To compare the effect of a 2.5% duty cycle with that of a 100% duty cycle (used in RTD testing), we can examine the effect of duty-cycle-dependent components in the drive relative to other components. The number of duty-cycle-dependent components in a hard disc drive is proportional to the number of discs in the drive. The relationship between disc count and AFR is shown in the following figure. In this graph, the area below the dotted line indicates the "base" or nonduty-cycle-dependent failure rate for a hypothetical drive with no discs (or a drive that is not reading, writing or seeking). The solid line indicates estimated failure rates as a function of the number of discs present.

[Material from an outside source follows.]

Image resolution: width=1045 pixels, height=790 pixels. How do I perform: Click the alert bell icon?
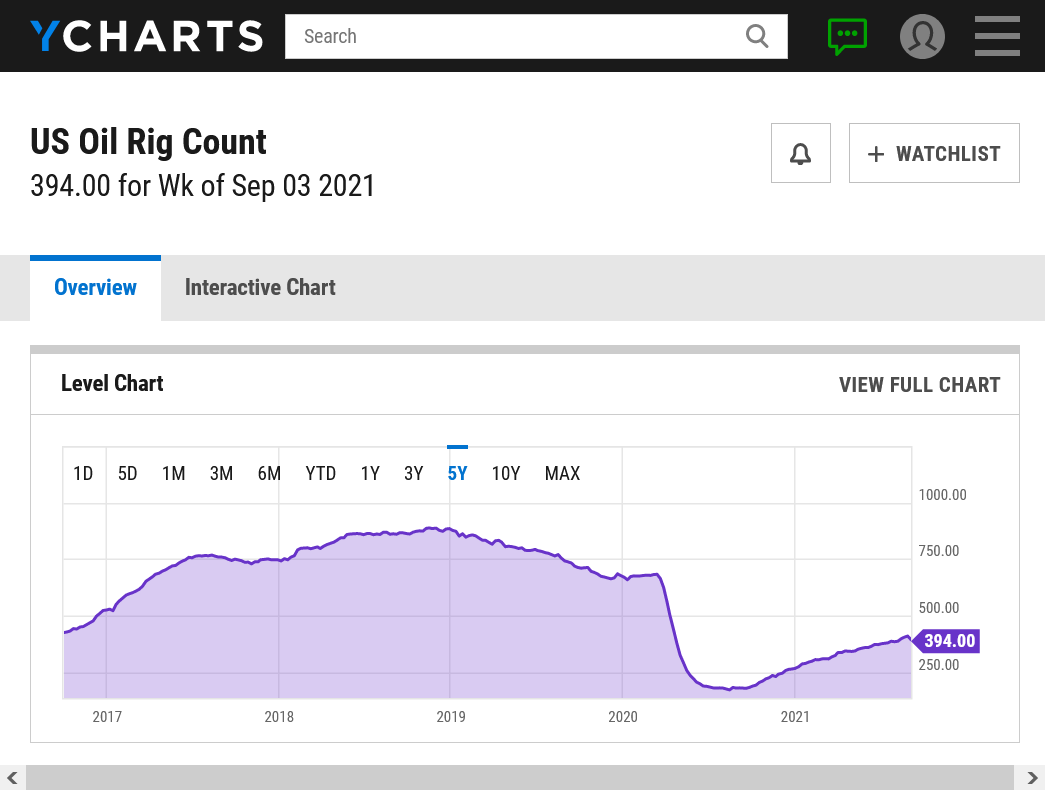point(800,153)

From the previous graph it is clear that reducing a drive's duty cycle reduces only the duty-cycle-dependent failures (those between the dotted and solid line). Using the ratio between duty-cycle-dependent and total failures, we can estimate the effect of duty cycle on AFR. For example, consider a four-disc drive with an total AFR of 1.4% and a base AFR of 0.6%. Reducing the duty cycle would reduce the failures by the factor [(1.4 - .6)/1.4] = 57%. In accounting for reduced duty cycle on a four-disc drive, therefore, we can only reduce 57% of the failures; the remainder are treated as independent of duty cycle.

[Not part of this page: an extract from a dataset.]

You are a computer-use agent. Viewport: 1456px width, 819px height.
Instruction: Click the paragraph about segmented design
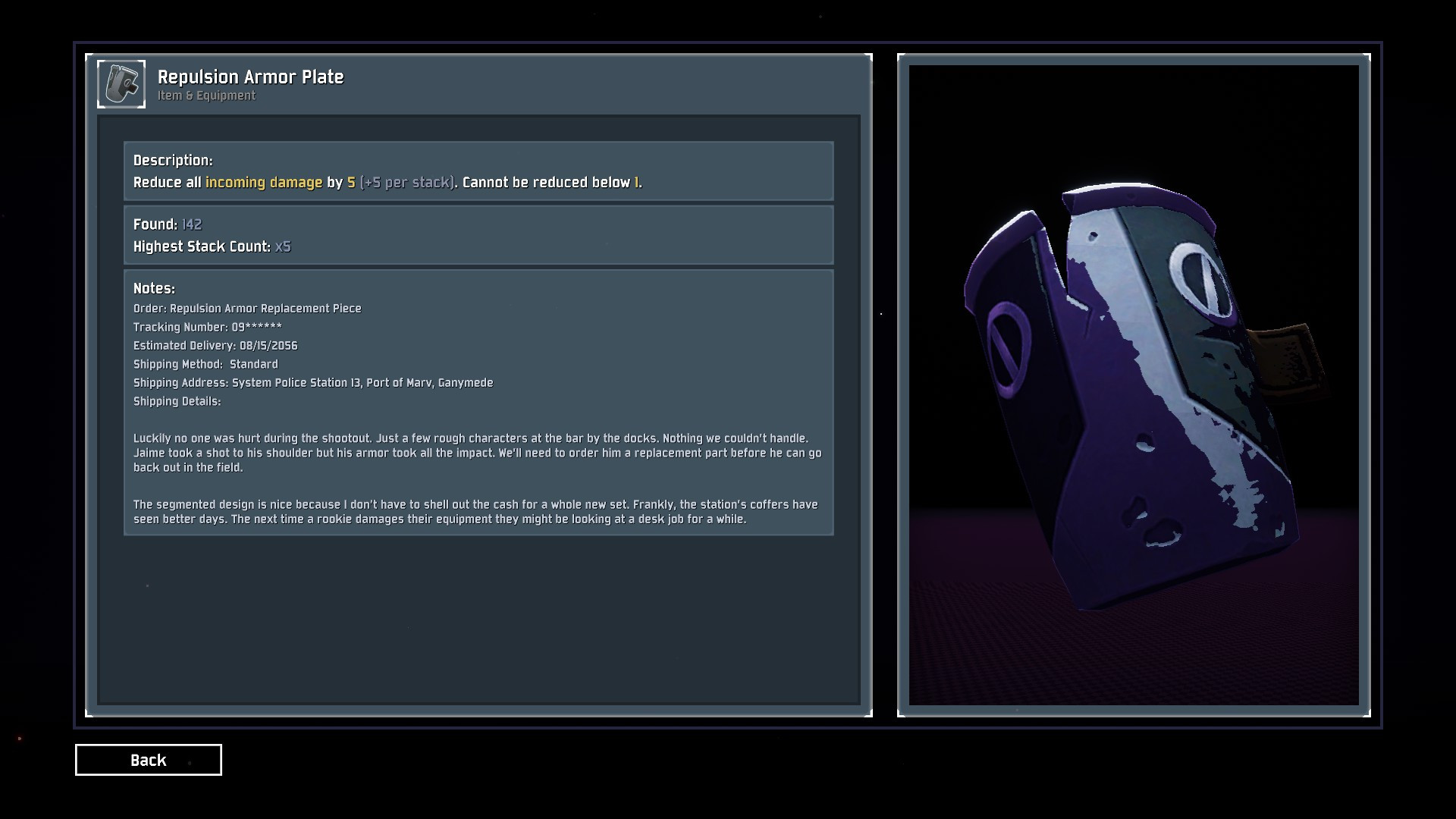tap(476, 512)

The resulting MTBF multipliers for drives with different numbers of discs are shown in the following figure.

Combining multiple factors

To continue the analysis, we combine a range of duty cycles and temperature derating factors (DF) for several different drives. The figure on the left shows MTBF multipliers at a variety of duty cycles and temperatures for a high-capacity, 4-disc drive. The figure on the right shows the same multipliers as applied to a drive with only one disc. As shown in these figures, depending on the duty cycle and the ambient temperature of the drive in the customer's PC, the first-year effective MTBF may be greater than, equal to, or less than the MTBF that we estimate based on in-house testing. For the one-disc drive, the effects of varying duty cycles are less significant and the MTBF multipliers tend to be significantly smaller.

Reliability after the first year

The Weibull distribution of time-to-failure, with a Beta less than one, is a distribution of decreasing failure probability over time. Because of this, MTBF values for a drive's first year in the field are likely to be higher than for subsequent years. What would the failure rate or MTBF look like if averaged over the entire useful life-time of the drive? Three possible methods for estimating reliability over a drive lifetime are listed below:

• We could use the Weibull [Beta, Eta25] analysis to estimate failures after the first year. However, this would require extending the RDT test results up to an order of magnitude beyond the duration of the test. This would not be a very conservative practice.
• We could use data from the Seagate warranty-return database, from which we may estimate the returns in the second and third years relative to the number of drives returned in the first year. This data is only applicable to the first three years, which is the limit of most current Seagate desktop-drive warranties, but it has the advantage of being based on only Seagate desktop products.
• We could assume a model that would "flatline," or maintain a constant failure rate after the end of the first year. In other words, we could assume that after the first year, all yearly failure rates would all be equal to the second-year failure rate. Since failure rates would, if anything, decline over time, this would be a conservative estimate of averaged MTBF for the life of the drive.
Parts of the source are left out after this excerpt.